In the records below, the line that contains "Where should I" marks the start. Copy it and each line after it through the end, exactly, without pictures.

#### Provided entries ####

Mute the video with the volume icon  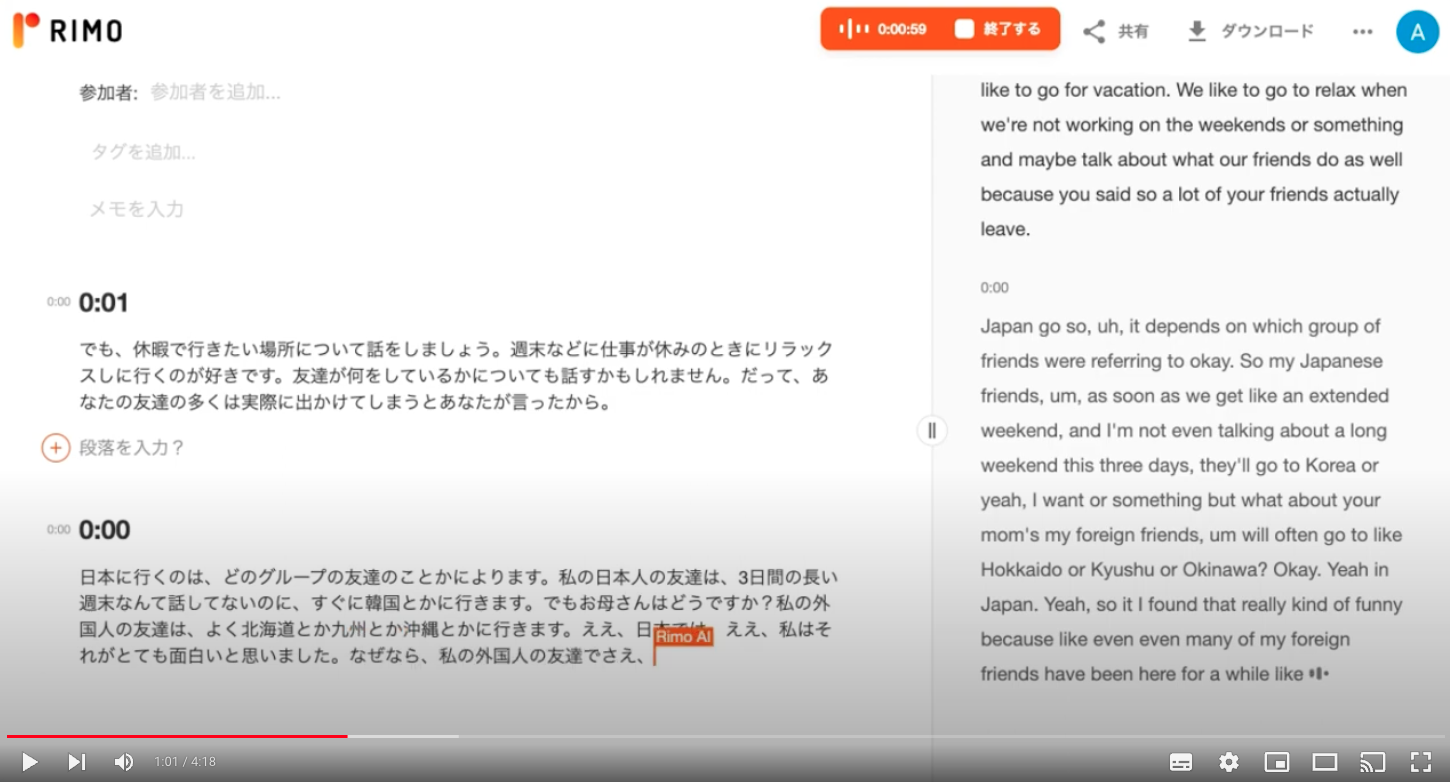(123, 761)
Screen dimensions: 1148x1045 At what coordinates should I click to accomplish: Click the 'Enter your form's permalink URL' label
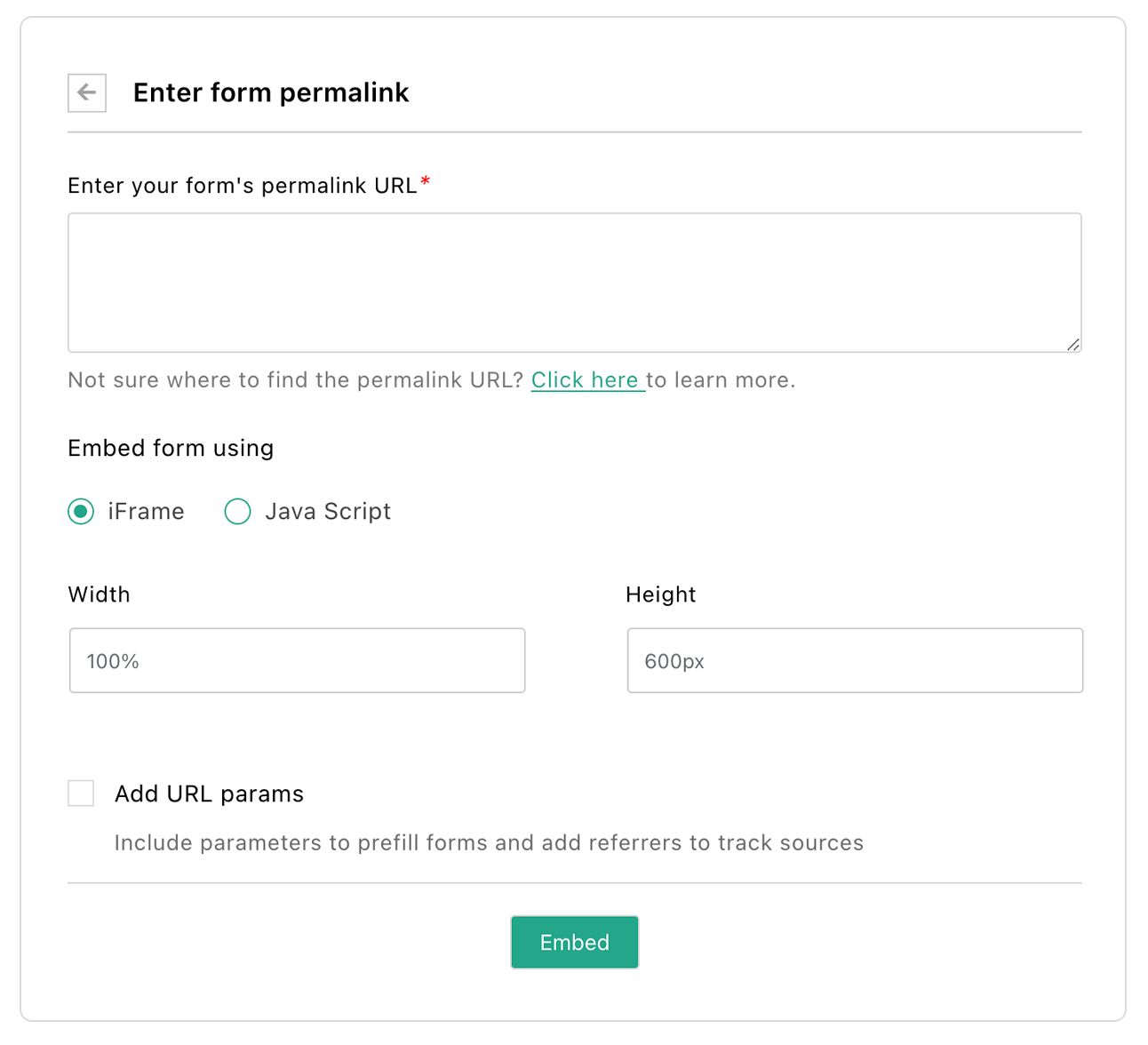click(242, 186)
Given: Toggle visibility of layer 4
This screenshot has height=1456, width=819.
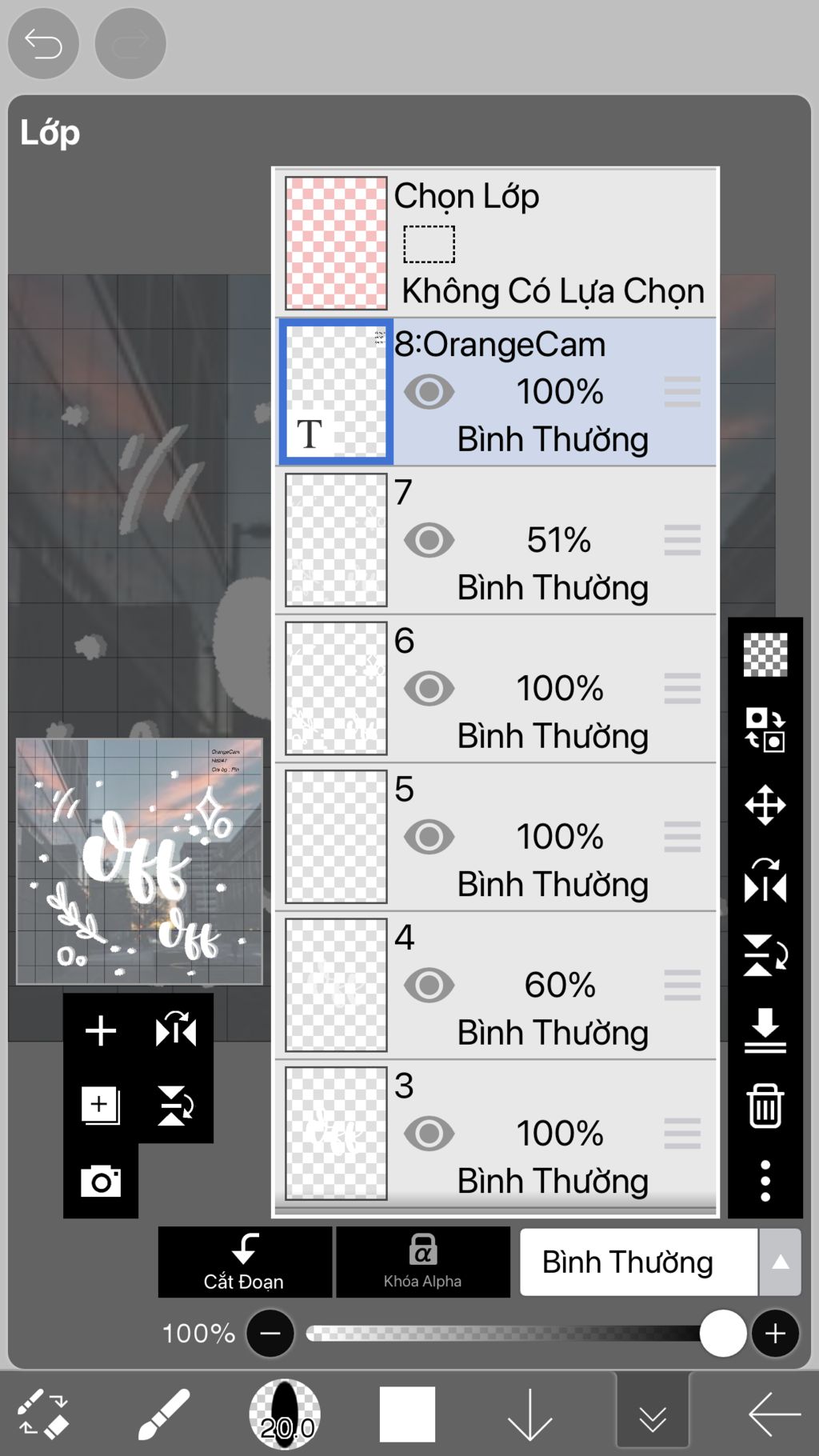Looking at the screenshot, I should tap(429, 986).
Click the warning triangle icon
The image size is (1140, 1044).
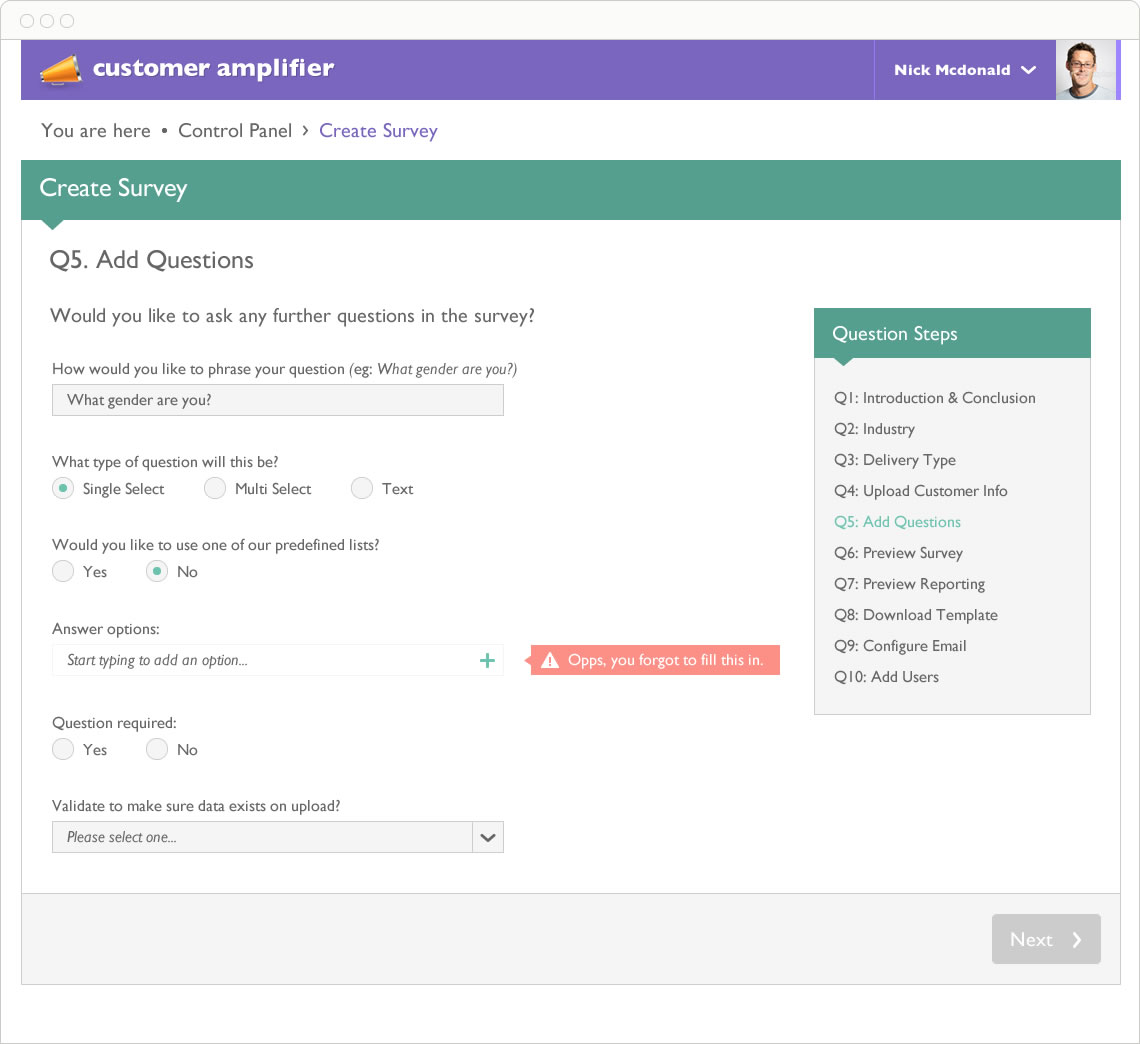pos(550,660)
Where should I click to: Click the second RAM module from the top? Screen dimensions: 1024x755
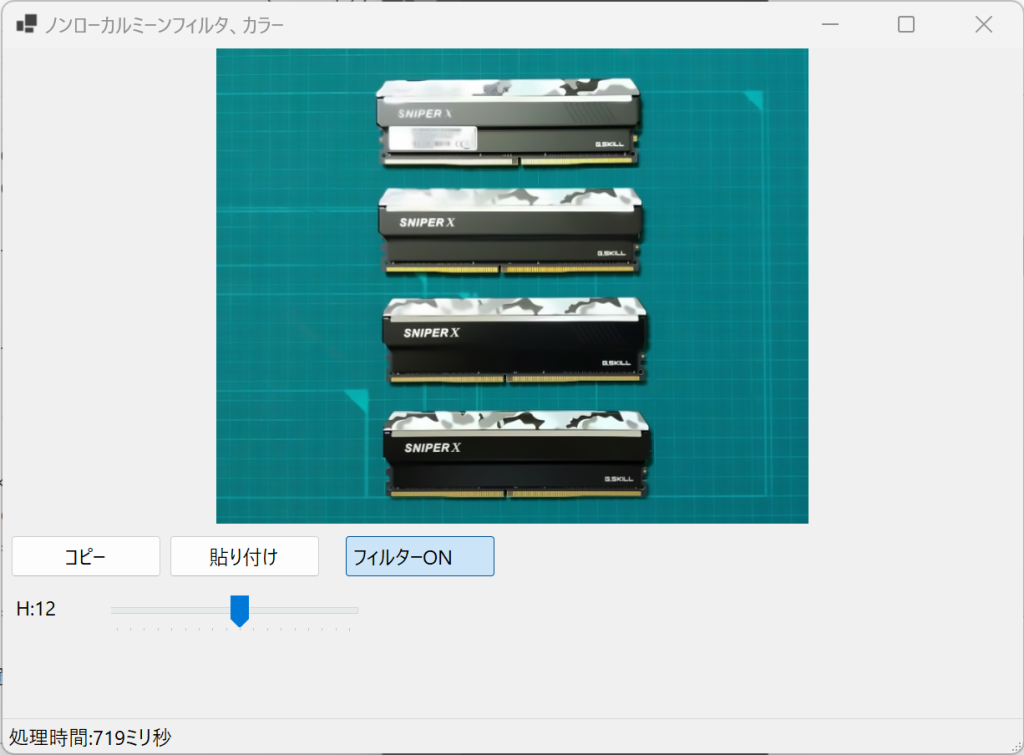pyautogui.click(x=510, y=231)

####

Answer for this exercise:
Where should I click to: Click the second RAM module from the top? Screen dimensions: 1024x755
pyautogui.click(x=510, y=231)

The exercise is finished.